**ACTIVITY**
Copy exactly the stretch of lines from the one holding "Task: Tick the checkbox for Priya Mehta" through the last line of the data below, inclusive. Leave out pictures.

**RECORDS SHOWN**
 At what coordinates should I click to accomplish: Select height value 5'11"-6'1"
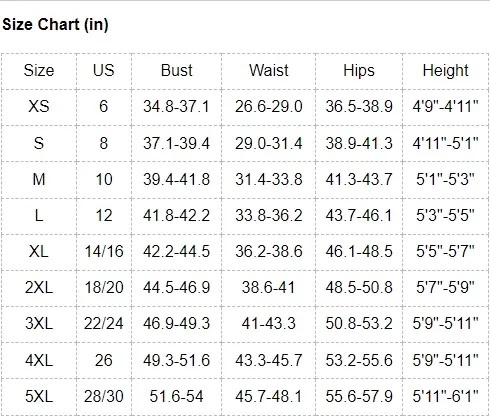(x=446, y=396)
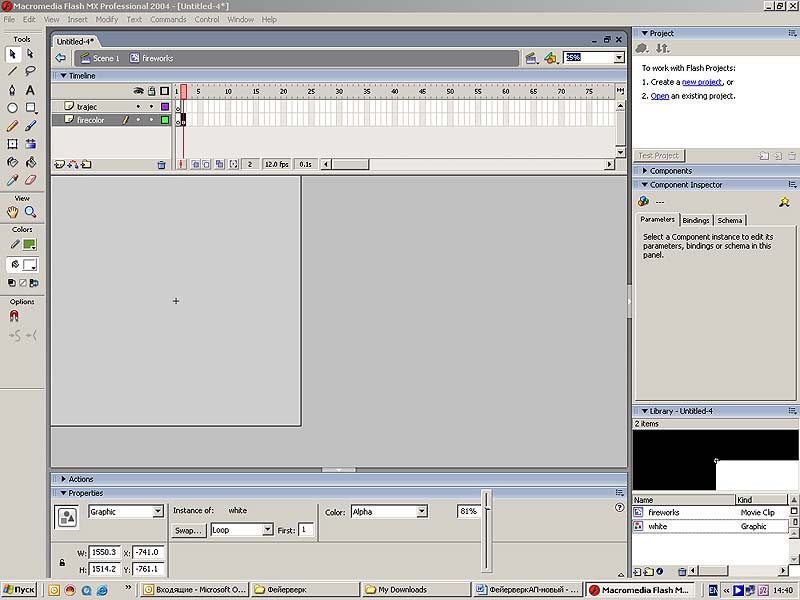Select the Text tool
Image resolution: width=800 pixels, height=600 pixels.
point(30,90)
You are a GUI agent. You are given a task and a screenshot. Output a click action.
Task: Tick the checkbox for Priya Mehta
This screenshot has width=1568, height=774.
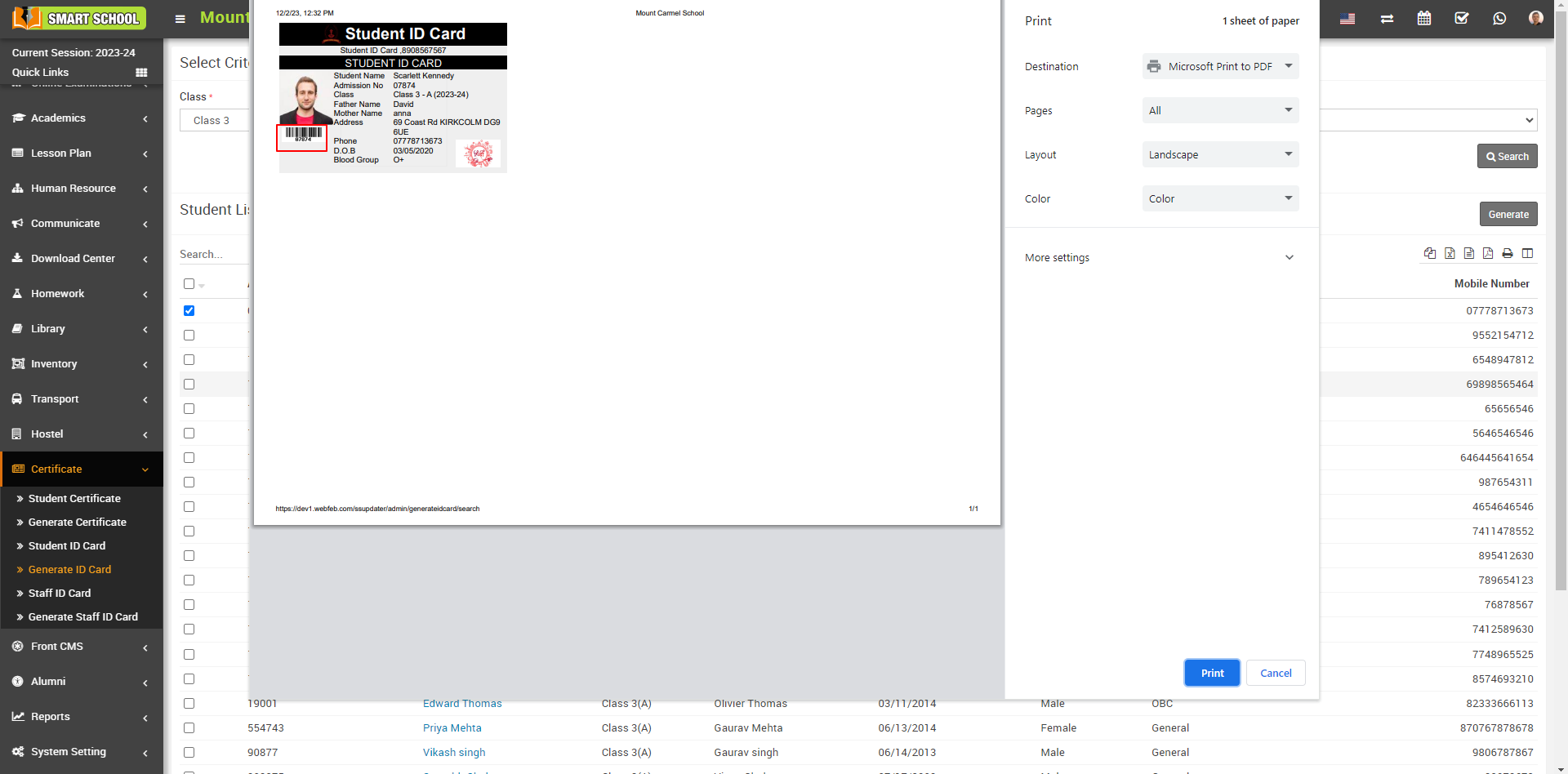click(189, 727)
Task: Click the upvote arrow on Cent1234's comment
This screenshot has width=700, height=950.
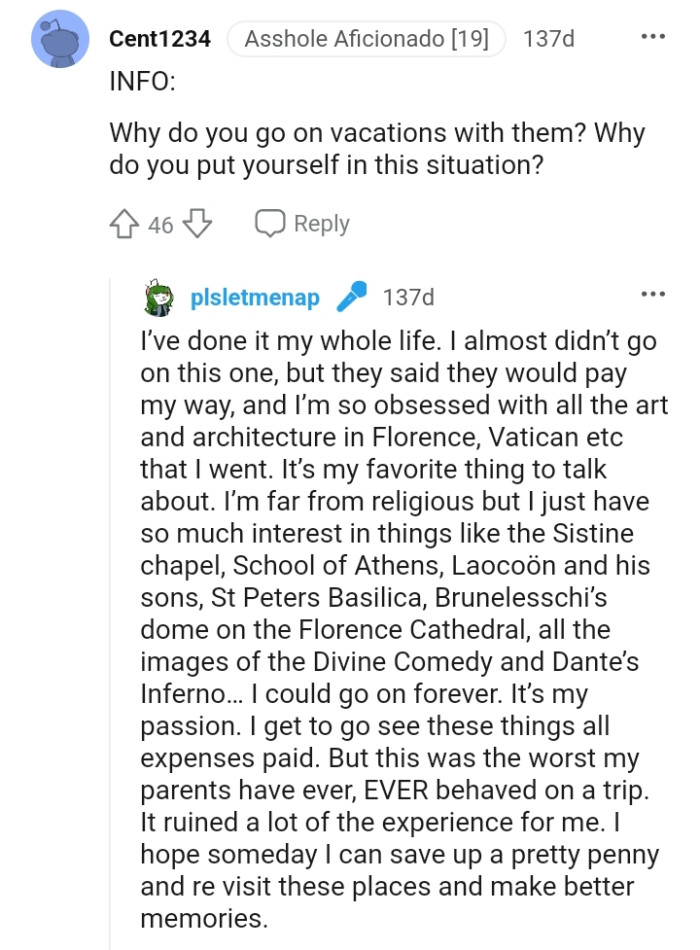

**OUTPUT BELOW**
Task: Tick the checkbox for Priya Mehta
This screenshot has width=1568, height=774.
click(189, 727)
Task: Click the upvote arrow on Cent1234's comment
This screenshot has width=700, height=950.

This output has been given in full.